A new report released by Center City District and the Central Philadelphia Development Corporation (CPDC) reveals startling statistics about the city’s growing poverty problem, revealing where in Philly rates are as high as 45 percent.
The report, “Philadelphia: An Incomplete Revival,” sheds light on what it calls Philly’s “shamefully” high rate of poverty and argues that a comprehensive tax reform is needed to fix the problem.
Currently, Philly’s poverty rate is 25 percent (adult poverty rate) and 38 percent (child poverty rate), giving the unwanted distinction of having the highest rate in the nation among the 25 most populous U.S. counties. In the neighborhoods of northern Philadelphia and Kensington, the poverty rate is nearly double the city’s rate, surpassing 44 percent.
Meanwhile, the city’s job growth rate between 2010-2015 was 1.1 percent—significantly below the nation’s average of 2.2 percent.
This map, which separates the city into the Philadelphia City Planning Commission Districts, puts it all into perspective.
The report, which includes the most available data from the U.S. Census Bureau, confirms a 2016 analysis by City Observatory, which determined that concentrated poverty was spreading in Philadelphia, based on data from 1970 to 2010.
How did Philly get to this point? It’s a long and complicated history, but it all began when working class residents began moving to the suburbs in droves, as the city’s industrial-manufacturing industry went from boom to bust. This mass exodus between 1970 to 2000 totaled a loss of 431,059 residents—a number that was 12 times greater than the number added of Philadelphians living in poverty.
This reduction in Philly’s population forced the poverty rate up to 23 percent in 2000. If the residents had stayed put, the poverty rate would have been 17 percent.

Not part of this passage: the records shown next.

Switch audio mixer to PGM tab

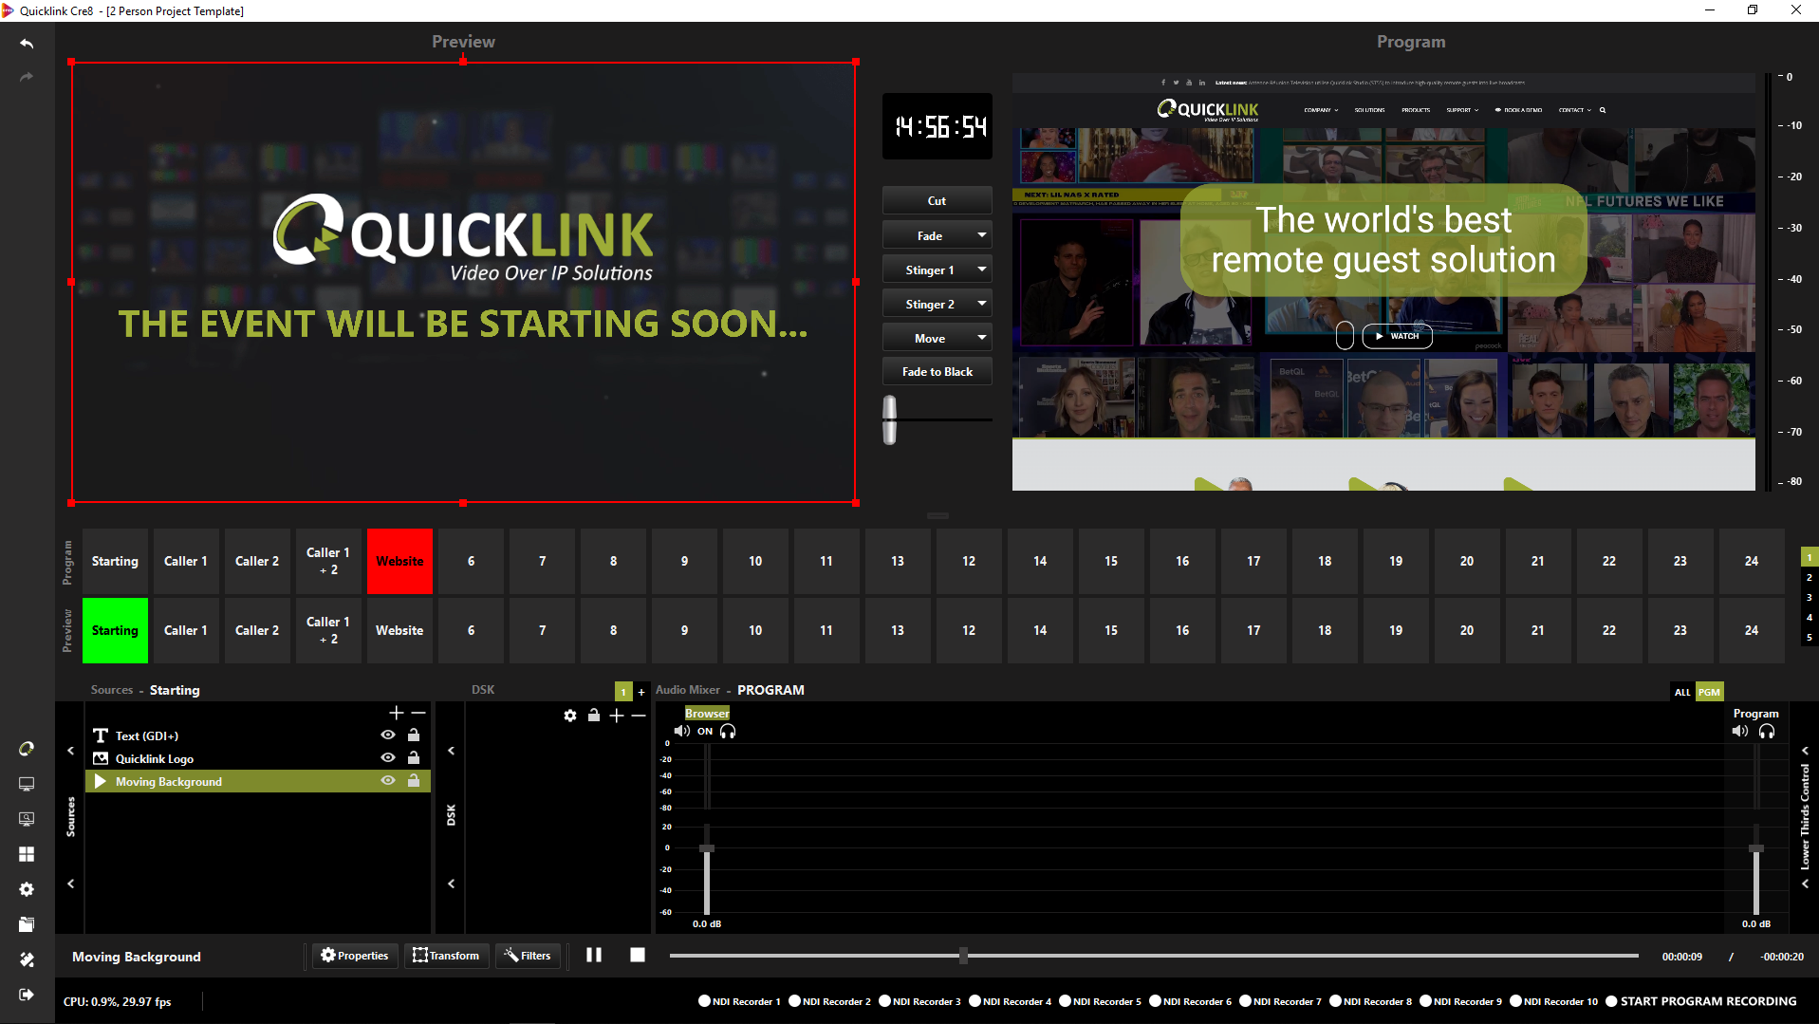point(1709,692)
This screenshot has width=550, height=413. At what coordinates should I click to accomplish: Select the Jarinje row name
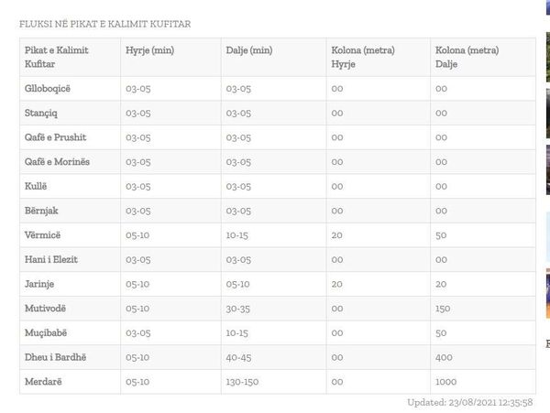point(39,284)
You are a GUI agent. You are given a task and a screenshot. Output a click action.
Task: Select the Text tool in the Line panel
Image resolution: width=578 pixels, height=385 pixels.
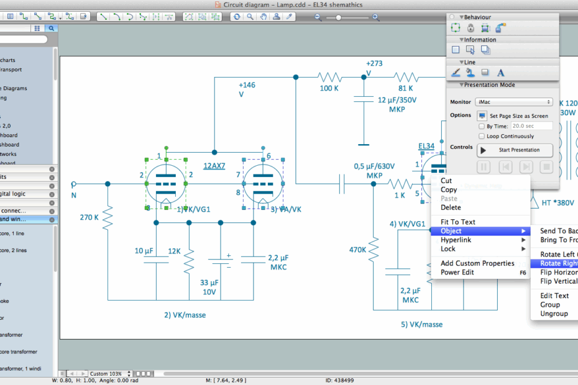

Despite Philly’s recent renaissance and influx of young adults, the report points out that the city still has a long way to go to bring its poverty rate down. Things that could help: Investing in the city’s public schools system, which would potentially bring down the 24 percent departure rate from Greater Center City that occurs when kids reach school age, according to the report.
The report argues that Philly’s “antiquated tax structure” needs a reboot, which relies heavily on wage and business taxes and less on property taxes. The authors argue for the passage of Joint Resolution 2016-3, which aims to bring the Philadelphia wage tax down to 3 percent. Currently, it is 3.92 percent for residents.
The bill will be voted on this spring. If it passes through legislation, it could be put on the ballot for voter’s consideration this fall.